What needs to be done: Return all lines in the material below that contain "channel".

**** Provided entries ****

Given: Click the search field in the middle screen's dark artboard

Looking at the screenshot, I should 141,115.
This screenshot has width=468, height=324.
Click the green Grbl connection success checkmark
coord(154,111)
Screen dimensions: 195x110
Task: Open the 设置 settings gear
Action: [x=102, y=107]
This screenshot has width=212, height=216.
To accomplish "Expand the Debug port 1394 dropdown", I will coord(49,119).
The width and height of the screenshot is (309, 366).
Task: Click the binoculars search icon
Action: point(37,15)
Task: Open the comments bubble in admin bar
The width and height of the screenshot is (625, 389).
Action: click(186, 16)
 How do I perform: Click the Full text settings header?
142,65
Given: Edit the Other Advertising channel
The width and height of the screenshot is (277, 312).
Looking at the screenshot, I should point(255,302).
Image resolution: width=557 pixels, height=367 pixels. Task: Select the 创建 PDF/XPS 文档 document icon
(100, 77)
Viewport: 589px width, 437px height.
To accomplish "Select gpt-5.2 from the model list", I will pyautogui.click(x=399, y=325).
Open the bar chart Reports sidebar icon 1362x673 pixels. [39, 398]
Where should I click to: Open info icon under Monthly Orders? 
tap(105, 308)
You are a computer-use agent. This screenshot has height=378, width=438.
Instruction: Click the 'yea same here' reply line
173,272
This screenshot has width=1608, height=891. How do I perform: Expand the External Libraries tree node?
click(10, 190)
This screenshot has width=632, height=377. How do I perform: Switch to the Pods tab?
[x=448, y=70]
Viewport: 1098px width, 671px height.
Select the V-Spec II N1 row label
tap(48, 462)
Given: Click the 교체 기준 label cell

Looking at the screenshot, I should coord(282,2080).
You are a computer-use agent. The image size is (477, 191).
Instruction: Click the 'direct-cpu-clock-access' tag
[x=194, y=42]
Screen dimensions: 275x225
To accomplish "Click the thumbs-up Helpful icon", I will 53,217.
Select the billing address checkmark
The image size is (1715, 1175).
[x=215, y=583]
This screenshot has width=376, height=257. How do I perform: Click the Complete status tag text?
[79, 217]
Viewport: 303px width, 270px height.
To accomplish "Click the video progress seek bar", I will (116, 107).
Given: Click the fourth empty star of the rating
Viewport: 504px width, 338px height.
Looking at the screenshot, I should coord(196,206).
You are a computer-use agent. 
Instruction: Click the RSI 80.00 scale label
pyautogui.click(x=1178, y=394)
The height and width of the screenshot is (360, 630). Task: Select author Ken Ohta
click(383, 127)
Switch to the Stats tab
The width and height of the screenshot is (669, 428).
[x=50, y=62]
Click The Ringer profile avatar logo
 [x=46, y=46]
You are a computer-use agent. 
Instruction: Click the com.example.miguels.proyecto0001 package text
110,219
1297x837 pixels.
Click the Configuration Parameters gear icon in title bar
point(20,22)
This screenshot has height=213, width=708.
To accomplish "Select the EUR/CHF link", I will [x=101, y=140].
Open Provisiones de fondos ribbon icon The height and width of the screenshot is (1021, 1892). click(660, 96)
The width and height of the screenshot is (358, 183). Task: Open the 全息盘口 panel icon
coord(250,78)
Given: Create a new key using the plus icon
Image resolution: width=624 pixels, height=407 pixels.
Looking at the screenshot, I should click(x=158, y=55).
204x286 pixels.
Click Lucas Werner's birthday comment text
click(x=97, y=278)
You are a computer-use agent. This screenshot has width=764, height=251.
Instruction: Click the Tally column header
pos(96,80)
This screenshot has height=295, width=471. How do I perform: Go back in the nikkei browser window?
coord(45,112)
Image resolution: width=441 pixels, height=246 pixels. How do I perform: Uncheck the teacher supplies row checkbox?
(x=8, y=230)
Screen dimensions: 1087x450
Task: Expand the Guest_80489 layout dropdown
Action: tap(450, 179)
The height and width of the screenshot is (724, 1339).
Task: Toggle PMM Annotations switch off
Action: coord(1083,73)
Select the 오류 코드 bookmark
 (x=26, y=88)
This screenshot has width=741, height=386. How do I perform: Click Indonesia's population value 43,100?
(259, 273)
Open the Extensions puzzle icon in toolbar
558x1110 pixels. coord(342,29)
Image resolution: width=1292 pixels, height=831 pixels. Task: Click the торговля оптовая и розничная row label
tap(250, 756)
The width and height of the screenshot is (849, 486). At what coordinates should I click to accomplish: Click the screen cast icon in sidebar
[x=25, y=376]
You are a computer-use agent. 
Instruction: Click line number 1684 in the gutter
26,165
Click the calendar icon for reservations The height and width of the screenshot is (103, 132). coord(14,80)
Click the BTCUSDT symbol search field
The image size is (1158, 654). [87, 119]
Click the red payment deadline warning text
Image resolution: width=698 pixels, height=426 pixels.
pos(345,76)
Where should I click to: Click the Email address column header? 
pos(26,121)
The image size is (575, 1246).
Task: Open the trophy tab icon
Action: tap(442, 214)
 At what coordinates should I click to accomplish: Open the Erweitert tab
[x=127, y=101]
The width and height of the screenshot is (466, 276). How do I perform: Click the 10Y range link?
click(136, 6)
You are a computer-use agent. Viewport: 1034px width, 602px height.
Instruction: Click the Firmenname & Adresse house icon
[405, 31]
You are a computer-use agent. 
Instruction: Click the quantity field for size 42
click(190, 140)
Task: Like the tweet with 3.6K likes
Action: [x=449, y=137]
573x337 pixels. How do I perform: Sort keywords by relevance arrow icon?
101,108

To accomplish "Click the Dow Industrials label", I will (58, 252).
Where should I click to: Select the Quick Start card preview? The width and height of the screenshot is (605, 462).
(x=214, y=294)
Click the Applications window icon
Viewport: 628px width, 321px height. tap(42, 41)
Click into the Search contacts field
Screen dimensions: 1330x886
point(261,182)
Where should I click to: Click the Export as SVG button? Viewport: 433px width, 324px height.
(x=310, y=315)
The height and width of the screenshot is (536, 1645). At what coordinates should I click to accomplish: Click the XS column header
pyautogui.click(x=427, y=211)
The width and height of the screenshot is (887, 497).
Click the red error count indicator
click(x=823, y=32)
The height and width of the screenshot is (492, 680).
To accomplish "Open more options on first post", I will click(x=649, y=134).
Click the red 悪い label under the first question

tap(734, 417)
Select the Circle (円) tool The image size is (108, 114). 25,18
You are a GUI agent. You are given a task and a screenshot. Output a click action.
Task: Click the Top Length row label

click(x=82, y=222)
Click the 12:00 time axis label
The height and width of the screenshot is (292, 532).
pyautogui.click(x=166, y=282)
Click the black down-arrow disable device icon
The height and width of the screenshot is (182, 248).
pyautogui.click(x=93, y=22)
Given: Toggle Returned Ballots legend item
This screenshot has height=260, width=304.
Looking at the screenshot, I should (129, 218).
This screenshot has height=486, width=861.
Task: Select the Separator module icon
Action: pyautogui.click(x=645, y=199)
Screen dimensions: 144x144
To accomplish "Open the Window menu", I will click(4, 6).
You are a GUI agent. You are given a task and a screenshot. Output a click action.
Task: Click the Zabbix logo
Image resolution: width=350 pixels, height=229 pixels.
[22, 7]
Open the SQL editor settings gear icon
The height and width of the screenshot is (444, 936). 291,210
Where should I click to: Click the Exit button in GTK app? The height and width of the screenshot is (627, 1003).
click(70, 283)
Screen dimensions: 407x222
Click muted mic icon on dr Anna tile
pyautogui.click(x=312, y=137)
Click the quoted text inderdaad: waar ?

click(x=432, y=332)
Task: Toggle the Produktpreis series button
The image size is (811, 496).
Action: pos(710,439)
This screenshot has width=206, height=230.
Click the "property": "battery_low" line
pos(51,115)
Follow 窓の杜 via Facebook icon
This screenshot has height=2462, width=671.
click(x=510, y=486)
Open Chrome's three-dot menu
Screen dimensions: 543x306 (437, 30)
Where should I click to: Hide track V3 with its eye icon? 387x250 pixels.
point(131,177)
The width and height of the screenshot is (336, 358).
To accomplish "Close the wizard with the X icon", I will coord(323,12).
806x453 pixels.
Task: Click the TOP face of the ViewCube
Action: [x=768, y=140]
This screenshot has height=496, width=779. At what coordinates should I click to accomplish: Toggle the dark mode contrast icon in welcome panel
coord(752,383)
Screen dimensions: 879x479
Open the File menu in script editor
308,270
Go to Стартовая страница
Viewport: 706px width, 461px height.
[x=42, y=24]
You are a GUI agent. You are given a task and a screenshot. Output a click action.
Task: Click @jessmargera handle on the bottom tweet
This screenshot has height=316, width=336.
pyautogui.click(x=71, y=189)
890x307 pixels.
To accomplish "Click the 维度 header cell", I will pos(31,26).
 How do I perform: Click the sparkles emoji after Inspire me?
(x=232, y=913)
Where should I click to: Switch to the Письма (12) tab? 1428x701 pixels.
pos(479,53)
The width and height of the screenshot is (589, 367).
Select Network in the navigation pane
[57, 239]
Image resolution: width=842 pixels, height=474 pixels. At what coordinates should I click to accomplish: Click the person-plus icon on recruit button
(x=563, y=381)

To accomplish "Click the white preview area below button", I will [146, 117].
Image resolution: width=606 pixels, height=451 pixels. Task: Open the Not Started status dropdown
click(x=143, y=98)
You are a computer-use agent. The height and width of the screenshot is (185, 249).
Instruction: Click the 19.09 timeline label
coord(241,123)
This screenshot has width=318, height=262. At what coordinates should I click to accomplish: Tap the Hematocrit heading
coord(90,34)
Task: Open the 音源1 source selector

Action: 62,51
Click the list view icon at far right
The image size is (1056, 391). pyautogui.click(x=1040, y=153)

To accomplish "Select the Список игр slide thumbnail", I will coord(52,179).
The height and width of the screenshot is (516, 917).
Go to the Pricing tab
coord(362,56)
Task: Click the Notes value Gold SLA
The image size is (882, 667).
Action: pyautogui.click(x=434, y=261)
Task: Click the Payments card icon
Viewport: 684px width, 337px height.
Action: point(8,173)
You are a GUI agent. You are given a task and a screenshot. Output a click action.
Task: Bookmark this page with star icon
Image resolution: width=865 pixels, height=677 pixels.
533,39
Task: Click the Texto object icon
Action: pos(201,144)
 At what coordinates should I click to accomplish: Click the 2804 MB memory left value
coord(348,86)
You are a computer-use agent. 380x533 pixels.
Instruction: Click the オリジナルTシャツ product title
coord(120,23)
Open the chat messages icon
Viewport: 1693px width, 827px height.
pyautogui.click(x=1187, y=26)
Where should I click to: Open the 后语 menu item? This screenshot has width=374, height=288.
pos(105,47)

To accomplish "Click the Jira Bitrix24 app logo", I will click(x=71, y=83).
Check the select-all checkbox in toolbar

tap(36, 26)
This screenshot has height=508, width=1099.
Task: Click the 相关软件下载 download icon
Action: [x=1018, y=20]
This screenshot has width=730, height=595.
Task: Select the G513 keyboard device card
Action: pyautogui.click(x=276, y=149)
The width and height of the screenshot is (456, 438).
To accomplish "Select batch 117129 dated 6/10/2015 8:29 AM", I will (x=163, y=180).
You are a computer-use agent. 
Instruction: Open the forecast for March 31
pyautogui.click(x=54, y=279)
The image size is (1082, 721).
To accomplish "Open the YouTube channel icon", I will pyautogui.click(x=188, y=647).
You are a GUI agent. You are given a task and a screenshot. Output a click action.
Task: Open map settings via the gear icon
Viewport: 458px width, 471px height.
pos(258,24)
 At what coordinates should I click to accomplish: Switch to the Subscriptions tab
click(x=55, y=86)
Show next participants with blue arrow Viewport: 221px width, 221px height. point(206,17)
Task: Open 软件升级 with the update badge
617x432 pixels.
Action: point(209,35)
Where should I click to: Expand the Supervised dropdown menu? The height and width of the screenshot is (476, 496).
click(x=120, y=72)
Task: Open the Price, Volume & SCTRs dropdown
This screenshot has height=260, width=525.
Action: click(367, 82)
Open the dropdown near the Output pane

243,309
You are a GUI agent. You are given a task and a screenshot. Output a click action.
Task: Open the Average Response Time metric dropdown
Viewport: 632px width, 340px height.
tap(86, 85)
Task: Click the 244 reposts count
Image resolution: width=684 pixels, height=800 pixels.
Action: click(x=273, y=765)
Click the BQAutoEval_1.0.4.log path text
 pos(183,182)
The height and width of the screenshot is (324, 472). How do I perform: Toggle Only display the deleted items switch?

****

Written solution:
Given: Edit the Other Advertising channel
To accomplish "Open the YouTube channel icon", I will pyautogui.click(x=188, y=647).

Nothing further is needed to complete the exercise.